DATA PROVIDED section start

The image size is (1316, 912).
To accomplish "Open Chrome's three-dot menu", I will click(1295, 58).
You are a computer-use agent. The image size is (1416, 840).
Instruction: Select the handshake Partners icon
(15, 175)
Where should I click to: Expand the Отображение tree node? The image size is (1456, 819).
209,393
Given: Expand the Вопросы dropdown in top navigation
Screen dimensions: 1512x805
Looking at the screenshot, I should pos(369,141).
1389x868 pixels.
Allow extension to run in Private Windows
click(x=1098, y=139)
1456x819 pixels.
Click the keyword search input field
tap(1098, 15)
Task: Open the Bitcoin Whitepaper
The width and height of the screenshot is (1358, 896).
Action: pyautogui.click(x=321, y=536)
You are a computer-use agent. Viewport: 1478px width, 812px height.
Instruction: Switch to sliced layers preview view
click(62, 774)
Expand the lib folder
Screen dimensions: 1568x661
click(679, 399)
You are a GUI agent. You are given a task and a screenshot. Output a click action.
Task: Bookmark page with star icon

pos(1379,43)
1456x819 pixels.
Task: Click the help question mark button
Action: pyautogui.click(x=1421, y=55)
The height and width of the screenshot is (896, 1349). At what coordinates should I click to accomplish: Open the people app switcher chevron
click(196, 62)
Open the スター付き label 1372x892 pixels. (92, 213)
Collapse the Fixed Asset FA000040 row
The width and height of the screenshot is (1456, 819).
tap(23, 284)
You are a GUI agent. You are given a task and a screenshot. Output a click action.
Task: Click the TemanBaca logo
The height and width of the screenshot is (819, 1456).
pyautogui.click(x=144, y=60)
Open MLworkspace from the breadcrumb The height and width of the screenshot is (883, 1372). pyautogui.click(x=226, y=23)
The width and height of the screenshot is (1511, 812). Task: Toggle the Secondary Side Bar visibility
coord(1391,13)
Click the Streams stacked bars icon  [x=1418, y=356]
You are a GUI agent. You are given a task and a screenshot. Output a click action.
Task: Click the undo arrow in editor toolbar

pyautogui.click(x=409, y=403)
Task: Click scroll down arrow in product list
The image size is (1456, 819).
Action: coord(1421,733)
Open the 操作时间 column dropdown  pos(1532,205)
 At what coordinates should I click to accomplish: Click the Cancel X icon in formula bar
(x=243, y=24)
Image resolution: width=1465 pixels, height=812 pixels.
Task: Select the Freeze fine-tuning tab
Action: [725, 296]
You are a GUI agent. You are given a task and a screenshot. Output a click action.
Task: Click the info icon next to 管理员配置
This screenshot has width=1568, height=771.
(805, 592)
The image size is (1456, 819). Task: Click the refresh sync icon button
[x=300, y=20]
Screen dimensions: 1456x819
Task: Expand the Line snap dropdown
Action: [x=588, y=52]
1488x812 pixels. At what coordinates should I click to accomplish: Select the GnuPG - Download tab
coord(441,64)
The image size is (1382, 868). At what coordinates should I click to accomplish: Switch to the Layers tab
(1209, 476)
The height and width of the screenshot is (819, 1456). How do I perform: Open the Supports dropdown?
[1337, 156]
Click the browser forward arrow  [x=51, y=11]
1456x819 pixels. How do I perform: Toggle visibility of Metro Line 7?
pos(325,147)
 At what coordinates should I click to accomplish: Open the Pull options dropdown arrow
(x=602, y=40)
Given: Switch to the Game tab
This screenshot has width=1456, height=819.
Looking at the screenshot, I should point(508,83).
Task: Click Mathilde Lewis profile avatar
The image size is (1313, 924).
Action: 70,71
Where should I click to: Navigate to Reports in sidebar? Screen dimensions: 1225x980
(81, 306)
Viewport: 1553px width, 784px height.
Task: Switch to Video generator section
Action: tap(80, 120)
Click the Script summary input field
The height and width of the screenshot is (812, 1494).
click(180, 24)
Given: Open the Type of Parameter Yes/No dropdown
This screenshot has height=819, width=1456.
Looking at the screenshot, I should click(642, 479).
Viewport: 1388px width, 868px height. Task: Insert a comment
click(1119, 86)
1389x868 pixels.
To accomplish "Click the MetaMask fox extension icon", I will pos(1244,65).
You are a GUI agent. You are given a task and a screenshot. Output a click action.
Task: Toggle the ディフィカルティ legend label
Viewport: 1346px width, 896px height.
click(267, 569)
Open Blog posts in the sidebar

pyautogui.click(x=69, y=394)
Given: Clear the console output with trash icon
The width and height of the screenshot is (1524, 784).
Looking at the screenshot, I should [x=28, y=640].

DATA PROVIDED section end

Above are some records; repeat all of them exactly.

The image size is (1316, 912).
To accomplish "Open Chrome's three-dot menu", I will click(1295, 58).
You are a computer-use agent. The image size is (1416, 840).
Instruction: Select the handshake Partners icon
(15, 175)
Where should I click to: Expand the Отображение tree node? The image size is (1456, 819).
209,393
Given: Expand the Вопросы dropdown in top navigation
Screen dimensions: 1512x805
Looking at the screenshot, I should pos(369,141).
1389x868 pixels.
Allow extension to run in Private Windows
click(x=1098, y=139)
1456x819 pixels.
Click the keyword search input field
tap(1098, 15)
Task: Open the Bitcoin Whitepaper
The width and height of the screenshot is (1358, 896).
Action: pyautogui.click(x=321, y=536)
You are a computer-use agent. Viewport: 1478px width, 812px height.
Instruction: Switch to sliced layers preview view
click(62, 774)
Expand the lib folder
Screen dimensions: 1568x661
click(679, 399)
You are a GUI agent. You are given a task and a screenshot. Output a click action.
Task: Bookmark page with star icon

pos(1379,43)
1456x819 pixels.
Task: Click the help question mark button
Action: pyautogui.click(x=1421, y=55)
The height and width of the screenshot is (896, 1349). At what coordinates should I click to accomplish: Open the people app switcher chevron
click(196, 62)
Open the スター付き label 1372x892 pixels. (92, 213)
Collapse the Fixed Asset FA000040 row
The width and height of the screenshot is (1456, 819).
tap(23, 284)
You are a GUI agent. You are given a task and a screenshot. Output a click action.
Task: Click the TemanBaca logo
The height and width of the screenshot is (819, 1456).
pyautogui.click(x=144, y=60)
Open MLworkspace from the breadcrumb The height and width of the screenshot is (883, 1372). pyautogui.click(x=226, y=23)
The width and height of the screenshot is (1511, 812). Task: Toggle the Secondary Side Bar visibility
coord(1391,13)
Click the Streams stacked bars icon  [x=1418, y=356]
You are a GUI agent. You are given a task and a screenshot. Output a click action.
Task: Click the undo arrow in editor toolbar

pyautogui.click(x=409, y=403)
Task: Click scroll down arrow in product list
The image size is (1456, 819).
Action: coord(1421,733)
Open the 操作时间 column dropdown  pos(1532,205)
 At what coordinates should I click to accomplish: Click the Cancel X icon in formula bar
(x=243, y=24)
Image resolution: width=1465 pixels, height=812 pixels.
Task: Select the Freeze fine-tuning tab
Action: [725, 296]
You are a GUI agent. You are given a task and a screenshot. Output a click action.
Task: Click the info icon next to 管理员配置
This screenshot has width=1568, height=771.
(805, 592)
The image size is (1456, 819). Task: Click the refresh sync icon button
[x=300, y=20]
Screen dimensions: 1456x819
Task: Expand the Line snap dropdown
Action: [x=588, y=52]
1488x812 pixels. At what coordinates should I click to accomplish: Select the GnuPG - Download tab
coord(441,64)
The image size is (1382, 868). At what coordinates should I click to accomplish: Switch to the Layers tab
(1209, 476)
The height and width of the screenshot is (819, 1456). How do I perform: Open the Supports dropdown?
[1337, 156]
Click the browser forward arrow  [x=51, y=11]
1456x819 pixels. How do I perform: Toggle visibility of Metro Line 7?
pos(325,147)
 At what coordinates should I click to accomplish: Open the Pull options dropdown arrow
(x=602, y=40)
Given: Switch to the Game tab
This screenshot has width=1456, height=819.
Looking at the screenshot, I should point(508,83).
Task: Click Mathilde Lewis profile avatar
The image size is (1313, 924).
Action: 70,71
Where should I click to: Navigate to Reports in sidebar? Screen dimensions: 1225x980
(81, 306)
Viewport: 1553px width, 784px height.
Task: Switch to Video generator section
Action: tap(80, 120)
Click the Script summary input field
The height and width of the screenshot is (812, 1494).
click(180, 24)
Given: Open the Type of Parameter Yes/No dropdown
This screenshot has height=819, width=1456.
Looking at the screenshot, I should click(642, 479).
Viewport: 1388px width, 868px height. Task: Insert a comment
click(1119, 86)
1389x868 pixels.
To accomplish "Click the MetaMask fox extension icon", I will pos(1244,65).
You are a GUI agent. You are given a task and a screenshot. Output a click action.
Task: Toggle the ディフィカルティ legend label
Viewport: 1346px width, 896px height.
click(267, 569)
Open Blog posts in the sidebar

pyautogui.click(x=69, y=394)
Given: Clear the console output with trash icon
The width and height of the screenshot is (1524, 784).
Looking at the screenshot, I should [x=28, y=640].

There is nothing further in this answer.